Teaching Beckett is frightening. Teaching Beckett at the Southbank centre, in the QEH hall, as part of the groundbreaking Rest is Noise festival, at a free evening study course open to the general public for free is even more so. Teaching alongside Tom Service and Charlottle de Ville, even more so yet again. But it went proper well, a small generous group of people, amazing support staff at the Southbank, and my focus on the ethical engagement /disengagement of Beckett through paradox and disjunction in language was well received, not having the skill or expertise to make a proper ham of historical fact or textual analysis. I just waffled with purpose and read excerpts from Worstward ho! It could hardly go wrong. Charlotte and Tom were both inspiring to hear, I genuinely spent hours after the evening, which felt an easy 150 minutes (!) researching what they were speaking about. I hadn’t come across Tom Service before, but his work is really amazing with the BBC radio and the guardian, and I was at Wigmore hall just a few days later, rediscovering my discovery of classical music.

Rest is Noise festival - on Thomas Bernhard & the Black Mountain college

A day of two halves. The first, a bite talk, 15 minutes on Thomas Bernhard. It was a failed experiment. I overwrote the content, wanting it to be so good because of the passion I have for Bernhard, and was far too loyal to the text. I was boring. The art of lecturing is a practice I am engaged in learning. You learn more from a 'loss' I suppose. Still annoying to speak so poorly about an author I love so much, and if anyone stayed awake through my monotone the actual content had some moments of insight I hope. / I then went on to chair a panel on the Black Mountain college with Alyce Mahon from Cambridge Uni, and my old friends Tim Atkins and Peter Jaeger. It was a brilliant hour, fluid, insightful and balanced. Each speaker brought information from differing perspectives, and were all very generous with their thoughts. Peter offered real insight into John Cage and Zen, Alyce opened up the history of the school with its creative spark offset by administrative suicide, and Tim told everyone that poets killed the college. The list of alumni or teaching staff is unbelievable - Duncan, Olsen, Williams, Cage, Cunningham, Albers, Twombly, Creeley, de Kooning, Rauschenberg, Dorn. The questions were also very positive, and we ended up talking about the modern state of the education system and how restricted it is, against such a hotbed of radical innovation and collaboration as the BMC. / The rest is noise is an awesome opportunity to open up so many discussions that rarely get such a platform. Next up, Walter Abish and Jack Spicer in November

Rest is Noise festival, Britten weekend - on post-war avant-garde British poetry & BS Johnson, and witnessing Anthony Blee

I was especially frightened by these two lectures.

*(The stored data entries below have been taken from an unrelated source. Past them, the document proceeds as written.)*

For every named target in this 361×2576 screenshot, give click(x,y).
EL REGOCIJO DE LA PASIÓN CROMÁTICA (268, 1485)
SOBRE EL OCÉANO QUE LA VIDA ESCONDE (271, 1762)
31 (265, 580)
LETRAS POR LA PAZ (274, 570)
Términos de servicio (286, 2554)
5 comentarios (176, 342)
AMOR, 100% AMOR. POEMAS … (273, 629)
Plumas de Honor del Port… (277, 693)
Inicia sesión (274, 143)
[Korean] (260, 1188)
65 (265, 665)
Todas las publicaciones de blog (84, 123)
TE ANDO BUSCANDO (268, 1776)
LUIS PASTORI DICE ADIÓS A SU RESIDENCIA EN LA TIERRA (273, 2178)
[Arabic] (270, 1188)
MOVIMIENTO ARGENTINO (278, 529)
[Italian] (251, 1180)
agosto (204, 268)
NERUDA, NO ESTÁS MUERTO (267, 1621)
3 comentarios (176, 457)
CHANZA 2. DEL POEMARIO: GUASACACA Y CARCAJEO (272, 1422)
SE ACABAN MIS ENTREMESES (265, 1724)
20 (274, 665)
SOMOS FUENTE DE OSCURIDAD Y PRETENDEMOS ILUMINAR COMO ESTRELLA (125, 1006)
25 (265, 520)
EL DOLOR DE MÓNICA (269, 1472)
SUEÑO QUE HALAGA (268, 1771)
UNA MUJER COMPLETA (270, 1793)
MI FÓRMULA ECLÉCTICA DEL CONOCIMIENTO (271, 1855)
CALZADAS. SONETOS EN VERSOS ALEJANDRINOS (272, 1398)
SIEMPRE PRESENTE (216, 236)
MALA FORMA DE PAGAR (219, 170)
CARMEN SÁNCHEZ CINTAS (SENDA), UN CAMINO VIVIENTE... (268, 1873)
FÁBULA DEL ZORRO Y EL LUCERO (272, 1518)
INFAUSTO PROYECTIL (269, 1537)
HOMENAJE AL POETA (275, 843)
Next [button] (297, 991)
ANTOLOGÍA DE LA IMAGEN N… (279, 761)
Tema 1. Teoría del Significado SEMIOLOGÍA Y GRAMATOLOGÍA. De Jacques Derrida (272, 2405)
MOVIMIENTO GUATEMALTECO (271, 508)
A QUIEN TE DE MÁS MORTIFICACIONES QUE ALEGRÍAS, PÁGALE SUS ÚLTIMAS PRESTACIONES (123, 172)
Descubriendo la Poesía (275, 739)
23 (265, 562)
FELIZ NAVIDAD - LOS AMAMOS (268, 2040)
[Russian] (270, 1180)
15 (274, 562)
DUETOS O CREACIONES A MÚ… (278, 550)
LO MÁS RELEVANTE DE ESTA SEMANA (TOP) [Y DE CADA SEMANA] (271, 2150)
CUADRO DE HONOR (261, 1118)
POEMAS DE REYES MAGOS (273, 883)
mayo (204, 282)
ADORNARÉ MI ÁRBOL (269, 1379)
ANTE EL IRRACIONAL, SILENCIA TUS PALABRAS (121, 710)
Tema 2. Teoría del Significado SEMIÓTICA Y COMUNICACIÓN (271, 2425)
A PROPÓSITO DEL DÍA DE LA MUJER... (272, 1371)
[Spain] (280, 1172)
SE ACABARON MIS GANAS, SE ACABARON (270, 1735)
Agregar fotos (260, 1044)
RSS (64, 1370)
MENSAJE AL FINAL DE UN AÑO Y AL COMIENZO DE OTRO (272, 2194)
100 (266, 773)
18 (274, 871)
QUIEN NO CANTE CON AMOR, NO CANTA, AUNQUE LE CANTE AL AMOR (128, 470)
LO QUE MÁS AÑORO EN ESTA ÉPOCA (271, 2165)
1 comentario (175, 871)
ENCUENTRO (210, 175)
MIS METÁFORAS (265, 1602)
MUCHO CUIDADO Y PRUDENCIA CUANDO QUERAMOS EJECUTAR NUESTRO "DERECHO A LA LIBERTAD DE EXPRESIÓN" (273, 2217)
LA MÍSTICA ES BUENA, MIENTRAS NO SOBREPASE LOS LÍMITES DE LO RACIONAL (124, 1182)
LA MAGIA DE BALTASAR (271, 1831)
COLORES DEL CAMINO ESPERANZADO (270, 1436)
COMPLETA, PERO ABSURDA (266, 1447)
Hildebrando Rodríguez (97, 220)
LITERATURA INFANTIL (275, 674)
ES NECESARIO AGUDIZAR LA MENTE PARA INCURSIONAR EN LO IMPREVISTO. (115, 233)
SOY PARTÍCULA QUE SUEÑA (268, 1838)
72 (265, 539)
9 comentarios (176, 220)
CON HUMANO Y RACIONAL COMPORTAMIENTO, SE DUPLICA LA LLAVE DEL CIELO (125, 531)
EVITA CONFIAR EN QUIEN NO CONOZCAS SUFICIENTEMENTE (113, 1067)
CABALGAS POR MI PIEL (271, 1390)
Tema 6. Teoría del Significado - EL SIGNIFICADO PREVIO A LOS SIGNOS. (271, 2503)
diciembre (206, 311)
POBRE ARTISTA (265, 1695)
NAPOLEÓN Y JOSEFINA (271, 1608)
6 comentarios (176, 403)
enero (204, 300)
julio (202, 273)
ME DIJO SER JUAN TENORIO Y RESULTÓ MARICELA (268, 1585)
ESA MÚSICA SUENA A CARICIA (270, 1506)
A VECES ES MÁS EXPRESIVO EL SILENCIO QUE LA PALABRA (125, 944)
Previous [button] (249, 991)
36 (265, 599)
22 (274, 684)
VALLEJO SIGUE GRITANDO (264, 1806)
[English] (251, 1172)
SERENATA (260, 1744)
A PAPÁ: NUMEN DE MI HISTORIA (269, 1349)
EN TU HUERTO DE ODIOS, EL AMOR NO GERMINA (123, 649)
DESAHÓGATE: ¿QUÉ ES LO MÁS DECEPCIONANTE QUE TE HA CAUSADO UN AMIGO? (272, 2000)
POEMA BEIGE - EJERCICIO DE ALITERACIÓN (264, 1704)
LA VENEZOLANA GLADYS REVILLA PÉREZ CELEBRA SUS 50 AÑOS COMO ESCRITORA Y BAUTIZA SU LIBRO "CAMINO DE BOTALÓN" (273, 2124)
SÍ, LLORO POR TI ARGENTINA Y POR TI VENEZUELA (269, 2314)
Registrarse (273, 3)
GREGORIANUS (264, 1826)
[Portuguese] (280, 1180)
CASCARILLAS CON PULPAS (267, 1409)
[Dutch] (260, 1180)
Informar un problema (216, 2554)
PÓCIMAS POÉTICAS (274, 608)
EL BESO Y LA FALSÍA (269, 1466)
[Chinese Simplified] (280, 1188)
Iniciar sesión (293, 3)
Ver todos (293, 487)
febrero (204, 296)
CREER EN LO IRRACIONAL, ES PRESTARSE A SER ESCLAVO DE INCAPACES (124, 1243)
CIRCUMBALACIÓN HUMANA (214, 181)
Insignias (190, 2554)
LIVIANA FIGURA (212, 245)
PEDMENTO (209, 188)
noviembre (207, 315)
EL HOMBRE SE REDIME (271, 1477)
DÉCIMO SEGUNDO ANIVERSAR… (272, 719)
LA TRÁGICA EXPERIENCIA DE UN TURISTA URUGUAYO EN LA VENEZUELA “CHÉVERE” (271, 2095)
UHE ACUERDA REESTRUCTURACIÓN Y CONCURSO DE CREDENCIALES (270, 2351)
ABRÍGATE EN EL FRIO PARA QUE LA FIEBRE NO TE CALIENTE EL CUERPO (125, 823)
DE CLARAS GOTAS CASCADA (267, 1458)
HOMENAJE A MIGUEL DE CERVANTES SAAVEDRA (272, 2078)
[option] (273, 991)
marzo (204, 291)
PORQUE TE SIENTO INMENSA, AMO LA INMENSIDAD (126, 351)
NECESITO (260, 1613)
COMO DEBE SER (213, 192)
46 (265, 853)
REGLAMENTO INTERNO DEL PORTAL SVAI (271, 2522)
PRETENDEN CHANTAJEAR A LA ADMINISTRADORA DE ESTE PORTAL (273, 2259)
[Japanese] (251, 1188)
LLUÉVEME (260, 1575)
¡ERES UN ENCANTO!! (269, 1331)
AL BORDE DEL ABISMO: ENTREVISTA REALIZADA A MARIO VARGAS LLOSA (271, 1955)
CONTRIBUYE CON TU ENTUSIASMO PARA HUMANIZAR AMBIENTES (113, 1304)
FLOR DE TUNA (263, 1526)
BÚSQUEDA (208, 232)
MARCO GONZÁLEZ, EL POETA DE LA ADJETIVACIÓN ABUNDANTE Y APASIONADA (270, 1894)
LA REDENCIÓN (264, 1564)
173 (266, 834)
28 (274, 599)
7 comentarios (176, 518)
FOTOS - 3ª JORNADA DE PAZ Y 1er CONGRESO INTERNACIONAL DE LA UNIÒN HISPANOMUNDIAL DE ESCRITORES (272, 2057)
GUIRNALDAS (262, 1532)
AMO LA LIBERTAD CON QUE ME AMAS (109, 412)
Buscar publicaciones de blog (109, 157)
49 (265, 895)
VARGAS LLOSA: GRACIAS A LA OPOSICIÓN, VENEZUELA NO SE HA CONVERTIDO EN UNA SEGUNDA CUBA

The bites format of 15 minutes is as engaging for the audience as it is troubling for the speaker, and these talks would have a fine audience indeed being a part of the Southbank centre's remarkable recapturing of 20th century cultural history through the Rest is Noise festival. Judging how deep to go, or what to cover, becomes a serious issue, and my two talks were on things very close to my heart. I felt a responsibility to do them justice.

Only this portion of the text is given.